Unfortunately due to last month's typhoon, the bigger trail that circles all five lakes is closed until further notice. Visitors can only choose between the free boardwalk or the smaller trail that allows views of the first and second lakes. I found the colors here to be a day or two shy of their best. The grass surrounding the first lake was already golden yellow while flashes of color could be seen along the nature trail.
Not far from the Shiretoko Five Lakes is the Kamuiwakka Falls. The road to the falls branches off the main road and is a roughly ten kilometer dirt road all the way in. Kamuiwakka Falls is a unique waterfall where visitors can walk up easily and where the water temperatures are not freezing cold.

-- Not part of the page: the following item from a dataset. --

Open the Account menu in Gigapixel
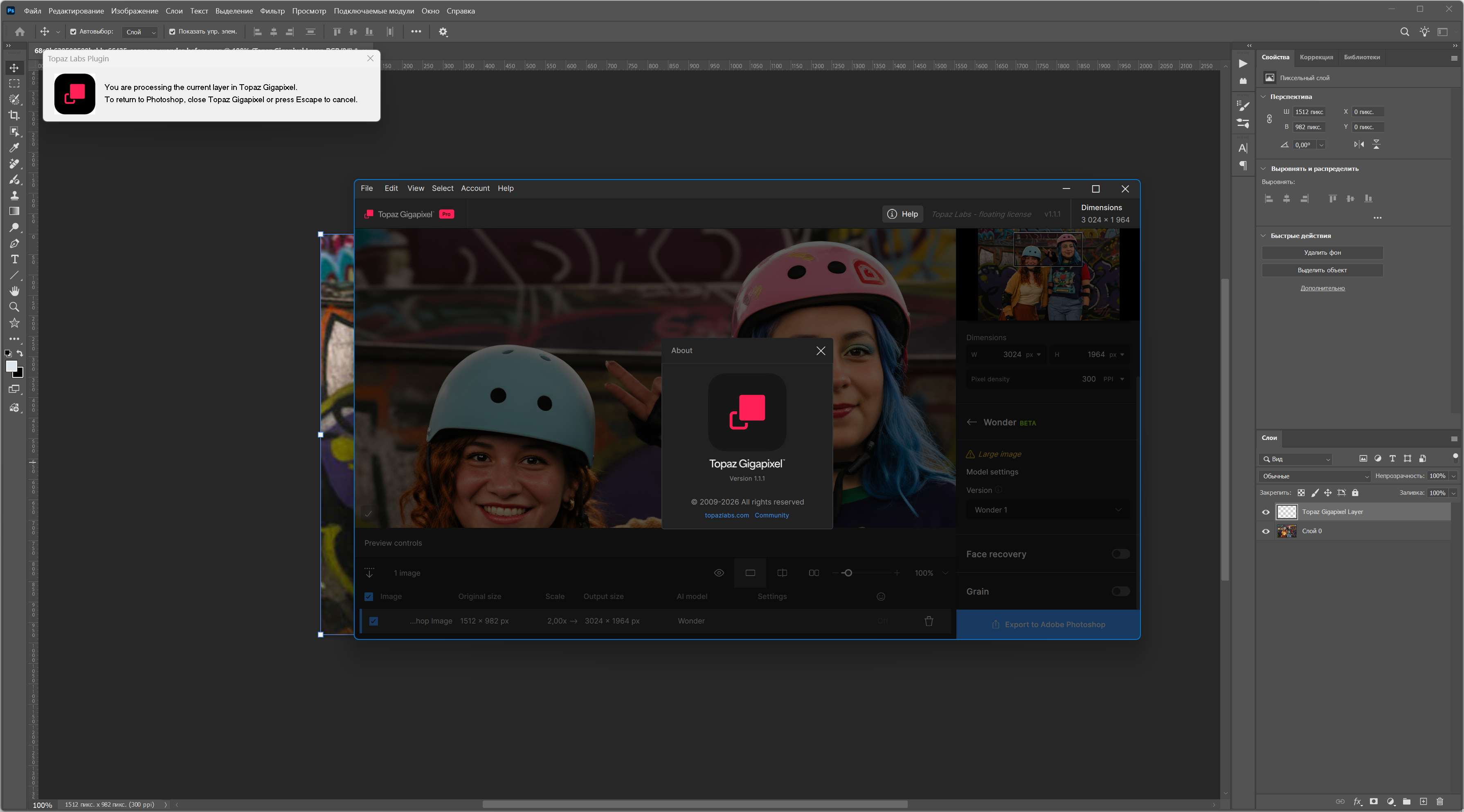Image resolution: width=1464 pixels, height=812 pixels. (x=475, y=188)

I found the colors at the falls itself to have barely started while the colors along the way in were comparatively developed.
Moving on to Furepe Falls, not far from the town of Utoro, I found the colors here to be approaching their best. The fern had already turned brown and dried up, but the colors on the trees still had more room for improvement.
Shiretoko Pass was where I saw the most color this trip. The mountain pass connects the two towns in the peninsula-Utoro on the western side and Rausu on the eastern side-and was a joint collaboration between the two towns. The colors around the highest point were at their best, while the two ends could stand to develop more color.
My last stop for this trip was Kumagoe Falls, a small waterfall located not far from Rausu. It was a short hike with the round trip taking only 30 minutes from the entrance of the trail, or about an hour from the Rausu Visitor Center. The trail follows alongside a babbling brook before continuing upwards to the lookout point from where the waterfall can be seen. Centuries-old trees can be seen along the way as well as patches of autumn foilage. The colors here had just started and it will be a while before they reach their best.